Sandra Peterson filed the five-count lawsuit Thursday in Cook County Circuit Court, alleging that Holland Home was negligent in hiring and overseeing the nurse who was responsible for giving Peterson’s mother, 98-year-old Dorothy Byrd, the lethal dose of drugs that killed her.
Byrd died at Ingalls Memorial Hospital in Harvey at 8:34 a.m. Feb. 4, 2015, according to the Cook County medical examiner’s office. Her autopsy revealed that the she died from morphine and hydrocodone toxicity and heart disease, and her death was ruled a homicide.
Byrd had been living at the home, located in the 16300 block of Louis Avenue in South Holland, since 2013, but she did not have a prescription for those drugs, according to the suit.
The suit alleges that the nurse was working under an expired license by herself overnight between Feb. 2 – 3 when she gave Byrd a lethal dose of morphine and hydrocodone. The civil suit claims battery and homicide, but the nurse has not been criminally charged.
The suit asks for at least $250,000 in damages. Peterson wanted to appoint an independent monitor to evaluate the evidence in her mother’s death after the autopsy was ruled a homicide, according to her attorney, Thomas Paris.

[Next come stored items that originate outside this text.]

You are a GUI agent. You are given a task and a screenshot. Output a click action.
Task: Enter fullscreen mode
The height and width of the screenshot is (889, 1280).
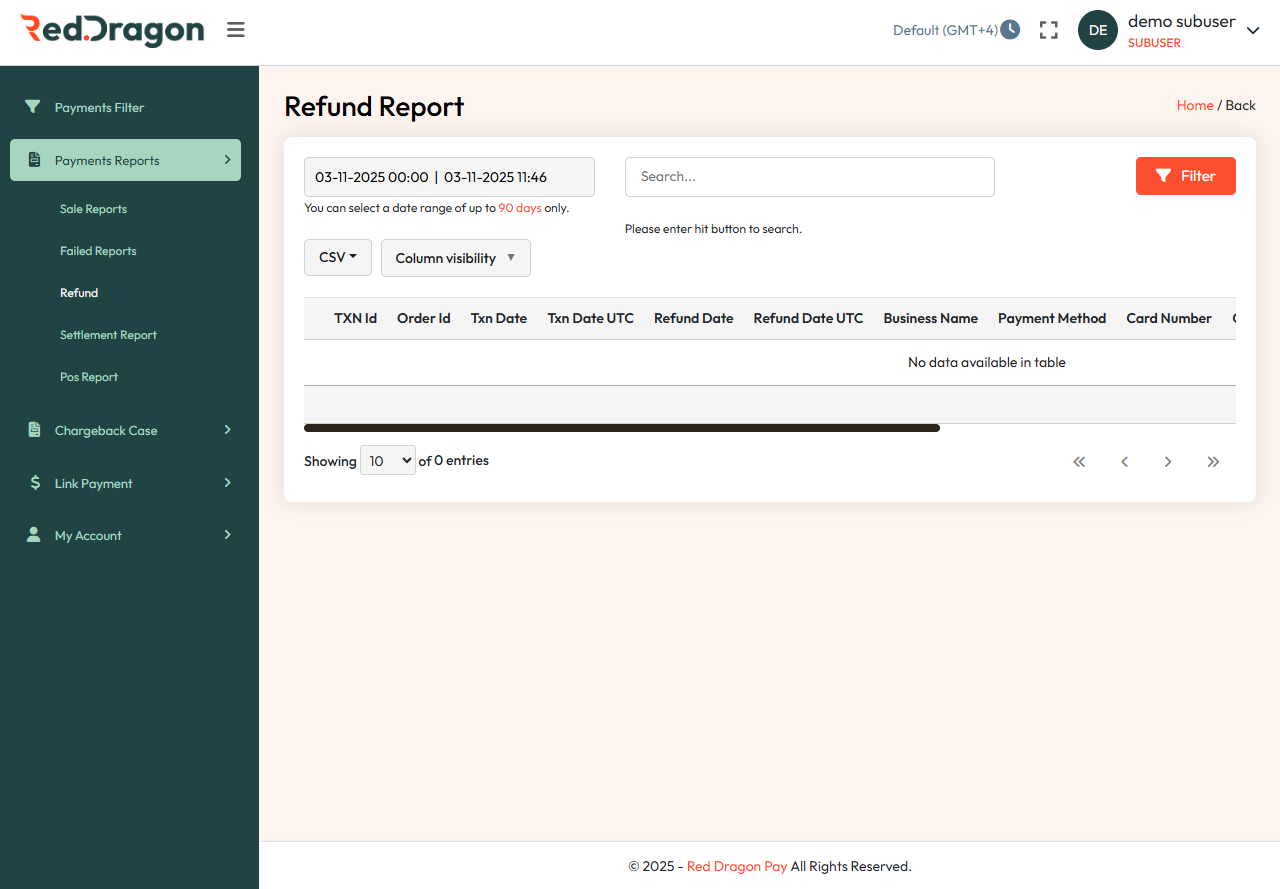coord(1048,30)
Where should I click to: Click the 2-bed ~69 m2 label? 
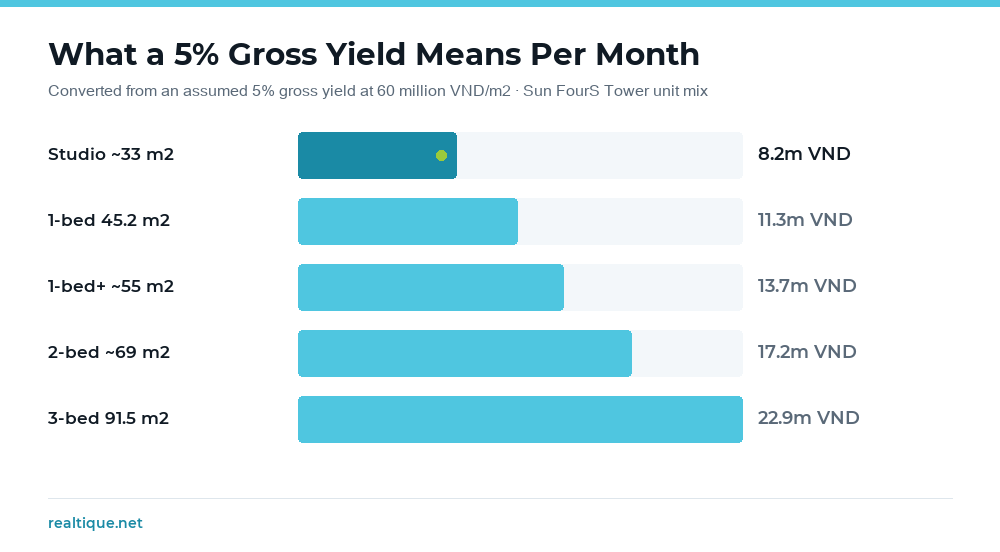click(109, 352)
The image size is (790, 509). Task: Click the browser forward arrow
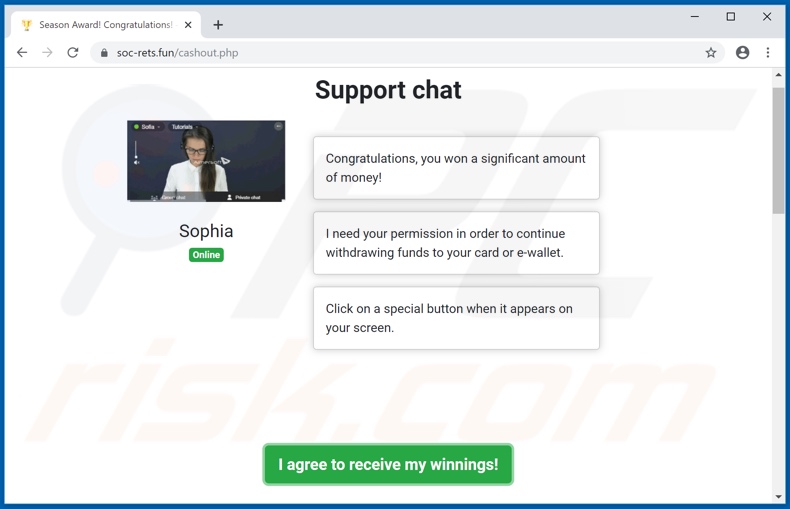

“We had hoped that law enforcement officials would have more aggressively pursued a course of action to charge the person or persons who were involved in this tragedy and that an independent monitor would have been appointed,” Paris said in a statement Thursday. “But unfortunately neither of these issues have come to pass. Therefore we find it necessary to pursue the matter in civil proceedings.”
A representative from Holland Home could not be reached for comment Thursday evening.
Byrd was one of six residents who fell ill at the nursing home Feb. 3 2015, according to South Holland fire officials at the time. Two others died soon after that incident. One man’s autopsy showed that he died of natural causes and another man’s autopsy was pending in Lake County, Indiana, in March 2015.
“From the beginning, we have taken this extremely seriously and are fully cooperating with local law enforcement’s ongoing investigation,” David Mills, COO of Villa Healthcare, which operates Holland Home, said when Byrd’s autopsy was ruled a homicide.
“We are referring all questions to [law enforcement] until their investigation is concluded,” Mills said at the time in a prepared statement. “We continue our own internal investigation consistent with our commitment to provide quality resident care.”